Avengers TV Show

Shane Black has worked with one kind of Avenger in Iron Man 3, but he may be setting his sights on a different Avengers team. The Nice Guys director, who is currently knee-deep in post-production on The Predator, has reportedly co-written a script for a TV reboot of the British 1960s spy series The Avengers. And to be fair, they had the name first.

In a career retrospective with The Dark Side Magazine (via ScreenRant), Black’s frequent writing partner Fred Dekker revealed that he and Black are working on a script for a TV reboot of the beloved 1960s spy series The Avengers for Warner Bros. Dekker said:

“It’s The Avengers, with John Steed and Emma Peel. We’re setting it in Britain in the 60’s, and our approach is The Ipcress File meets Doctor Who. At this moment, it’s my favorite thing we’re working on.”

The Avengers, which premiered in 1961, was part of the first wave of the 1960s spy TV series craze. The phenomenon was kicked off by the intense popularity of Ian Fleming’s James Bond novels and the films that followed it, which created a slew of imitators on both TV and film, including beloved series like Mission: Impossible, Get Smart, and The Man From U.N.C.L.E. Hell, even the Adam West Batman series took some cues from the espionage wave of the ’60s.
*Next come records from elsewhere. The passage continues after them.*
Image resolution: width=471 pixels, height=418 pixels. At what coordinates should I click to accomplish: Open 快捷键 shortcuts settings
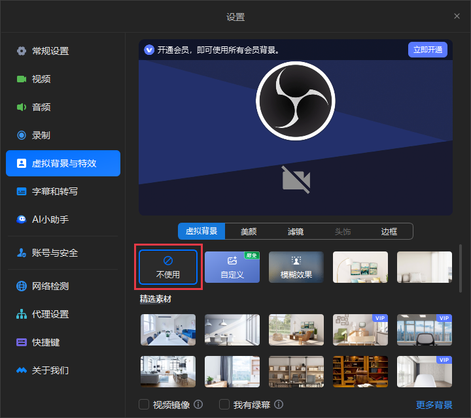[x=46, y=342]
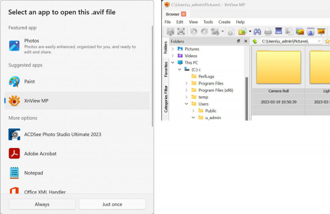330x214 pixels.
Task: Click the green up-folder arrow icon
Action: 255,41
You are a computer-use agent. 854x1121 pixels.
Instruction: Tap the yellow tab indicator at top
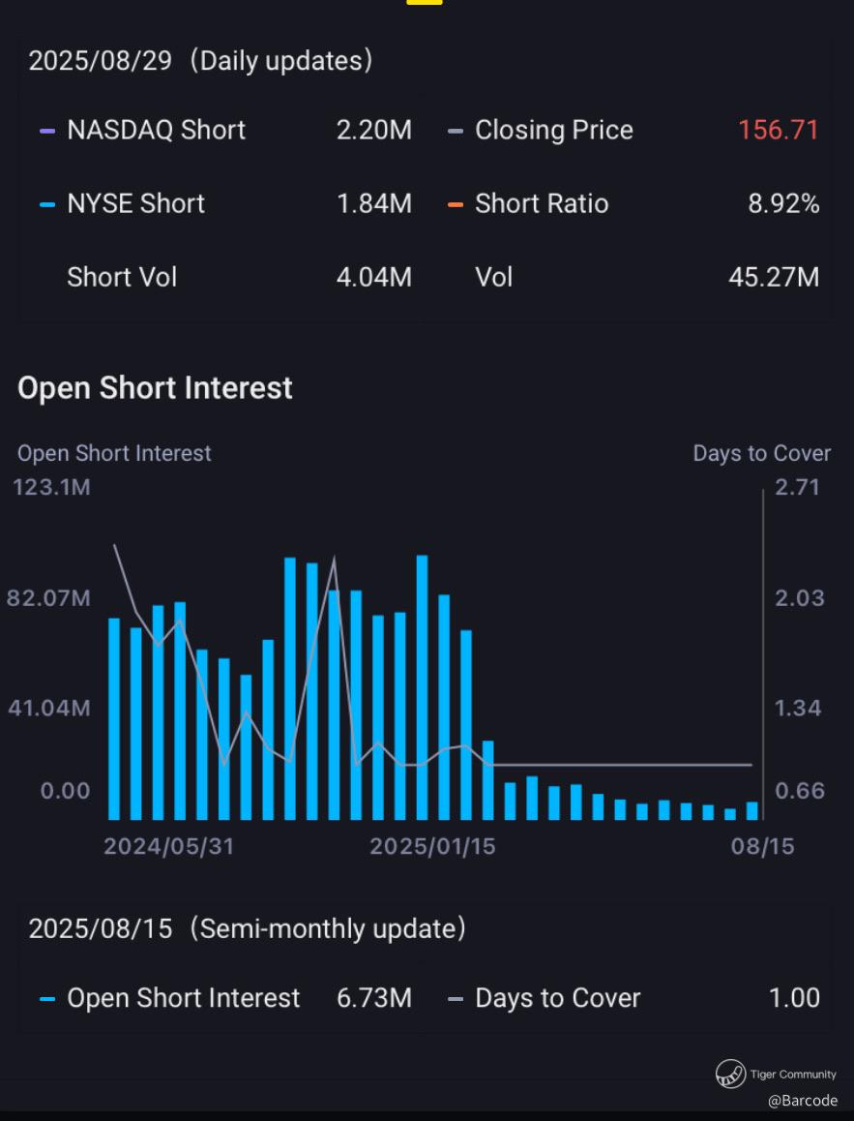pos(425,2)
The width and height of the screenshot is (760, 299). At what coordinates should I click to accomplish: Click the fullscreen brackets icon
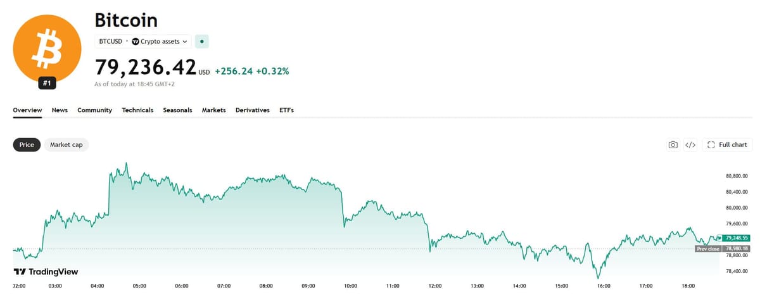[x=711, y=145]
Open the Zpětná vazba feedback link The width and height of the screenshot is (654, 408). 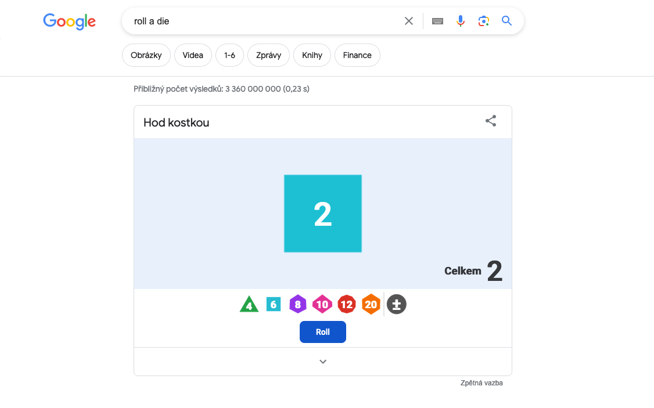pos(481,383)
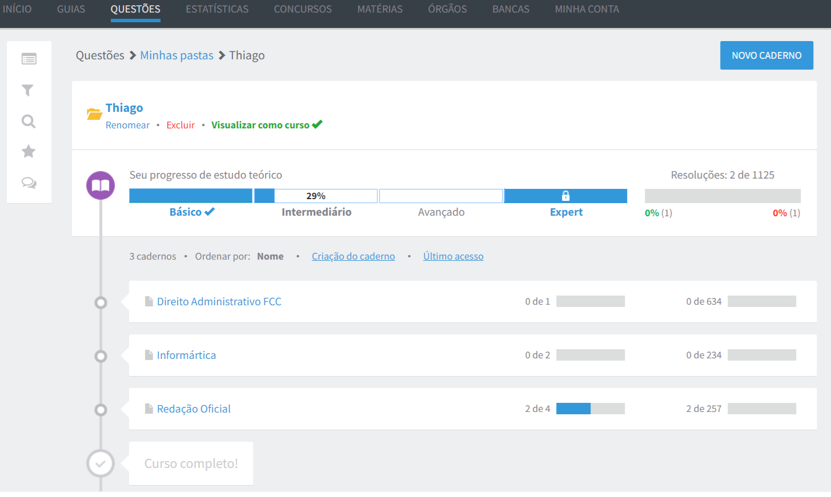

The Avengers featured a revolving door of gentleman spies and their beautiful assistants — you can see here where the Doctor Who parallels are — but the most iconic pairing was Patrick McNee’s John Steed and Diana Rigg’s Emma Peel. Rigg, who is probably best known to modern audiences as Olenna Tyrell in Game of Thrones, became something of a fashion icon in Britain with her skin-tight catsuits and mod dresses. In another Marvel connection, Rigg’s catsuit inspired the costume design of Kate Bishop’s Hawkeye in Matt Fraction and David Aja’s Hawkeye comic book series.

A modern reboot of The Avengers was already attempted in 1998 with a feature film starring Ralph Fiennes, Uma Thurman, and a very campy Sean Connery, but the movie failed miserably, critically and at the box office. But if anyone can nail down the wry, tongue-in-cheek tone of The Avengers, Shane Black can. He’s got a solid track record with darkly humorous buddy-cop comedies (Lethal Weapon, Kiss Kiss Bang Bang) though he’s never written a male-female partnership before. But The Avengers is a lesser-known series outside of hardcore Diana Rigg fans or its British audience, so Black has the benefit of zero expectations for this series. The only problem is that name. Maybe they can call it…”The Revengers”?